◆ **WORKING DATA**
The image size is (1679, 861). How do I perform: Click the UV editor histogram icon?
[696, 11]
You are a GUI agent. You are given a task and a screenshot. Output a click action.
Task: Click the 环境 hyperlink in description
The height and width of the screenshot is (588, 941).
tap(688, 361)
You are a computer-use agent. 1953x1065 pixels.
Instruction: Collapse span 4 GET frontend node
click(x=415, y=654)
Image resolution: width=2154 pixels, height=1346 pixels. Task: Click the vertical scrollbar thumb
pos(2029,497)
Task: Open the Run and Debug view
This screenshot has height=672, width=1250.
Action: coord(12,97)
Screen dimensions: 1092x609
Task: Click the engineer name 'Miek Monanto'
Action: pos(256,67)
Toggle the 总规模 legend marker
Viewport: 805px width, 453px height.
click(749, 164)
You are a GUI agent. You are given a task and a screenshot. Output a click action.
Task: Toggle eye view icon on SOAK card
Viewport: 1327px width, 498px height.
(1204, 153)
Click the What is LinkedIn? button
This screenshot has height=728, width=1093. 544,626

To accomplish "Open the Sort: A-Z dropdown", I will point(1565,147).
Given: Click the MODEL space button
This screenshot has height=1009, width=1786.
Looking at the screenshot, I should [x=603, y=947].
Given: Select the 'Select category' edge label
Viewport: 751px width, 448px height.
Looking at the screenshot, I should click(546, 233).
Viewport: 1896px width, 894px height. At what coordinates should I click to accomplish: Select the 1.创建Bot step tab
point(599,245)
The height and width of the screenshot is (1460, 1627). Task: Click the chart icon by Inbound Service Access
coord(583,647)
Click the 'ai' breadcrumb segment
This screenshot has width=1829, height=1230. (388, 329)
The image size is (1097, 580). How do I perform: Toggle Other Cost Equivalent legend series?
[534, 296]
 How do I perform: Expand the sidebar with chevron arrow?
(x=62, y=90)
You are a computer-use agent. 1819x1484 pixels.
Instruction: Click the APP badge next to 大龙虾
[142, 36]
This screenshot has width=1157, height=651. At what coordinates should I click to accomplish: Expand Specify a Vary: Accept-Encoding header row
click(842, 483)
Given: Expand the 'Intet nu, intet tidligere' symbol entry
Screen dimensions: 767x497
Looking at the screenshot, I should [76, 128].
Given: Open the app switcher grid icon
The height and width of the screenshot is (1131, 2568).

◆ **ACTIVITY**
For each entry above, please make an exact copy.

◆ **ANSWER SPACE**
The image size is (1679, 861). How do I perform: Click the UV editor histogram icon?
[696, 11]
You are a GUI agent. You are given a task and a screenshot. Output a click action.
Task: Click the 环境 hyperlink in description
The height and width of the screenshot is (588, 941).
tap(688, 361)
You are a computer-use agent. 1953x1065 pixels.
Instruction: Collapse span 4 GET frontend node
click(x=415, y=654)
Image resolution: width=2154 pixels, height=1346 pixels. Task: Click the vertical scrollbar thumb
pos(2029,497)
Task: Open the Run and Debug view
This screenshot has height=672, width=1250.
Action: coord(12,97)
Screen dimensions: 1092x609
Task: Click the engineer name 'Miek Monanto'
Action: pos(256,67)
Toggle the 总规模 legend marker
Viewport: 805px width, 453px height.
click(749, 164)
You are a GUI agent. You are given a task and a screenshot. Output a click action.
Task: Toggle eye view icon on SOAK card
Viewport: 1327px width, 498px height.
(1204, 153)
Click the What is LinkedIn? button
This screenshot has height=728, width=1093. 544,626

To accomplish "Open the Sort: A-Z dropdown", I will point(1565,147).
Given: Click the MODEL space button
This screenshot has height=1009, width=1786.
Looking at the screenshot, I should [x=603, y=947].
Given: Select the 'Select category' edge label
Viewport: 751px width, 448px height.
Looking at the screenshot, I should click(546, 233).
Viewport: 1896px width, 894px height. At what coordinates should I click to accomplish: Select the 1.创建Bot step tab
point(599,245)
The height and width of the screenshot is (1460, 1627). Task: Click the chart icon by Inbound Service Access
coord(583,647)
Click the 'ai' breadcrumb segment
This screenshot has width=1829, height=1230. (388, 329)
The image size is (1097, 580). How do I perform: Toggle Other Cost Equivalent legend series?
[534, 296]
 How do I perform: Expand the sidebar with chevron arrow?
(x=62, y=90)
You are a computer-use agent. 1819x1484 pixels.
Instruction: Click the APP badge next to 大龙虾
[142, 36]
This screenshot has width=1157, height=651. At what coordinates should I click to accomplish: Expand Specify a Vary: Accept-Encoding header row
click(842, 483)
Given: Expand the 'Intet nu, intet tidligere' symbol entry
Screen dimensions: 767x497
Looking at the screenshot, I should [76, 128].
Given: Open the app switcher grid icon
The height and width of the screenshot is (1131, 2568).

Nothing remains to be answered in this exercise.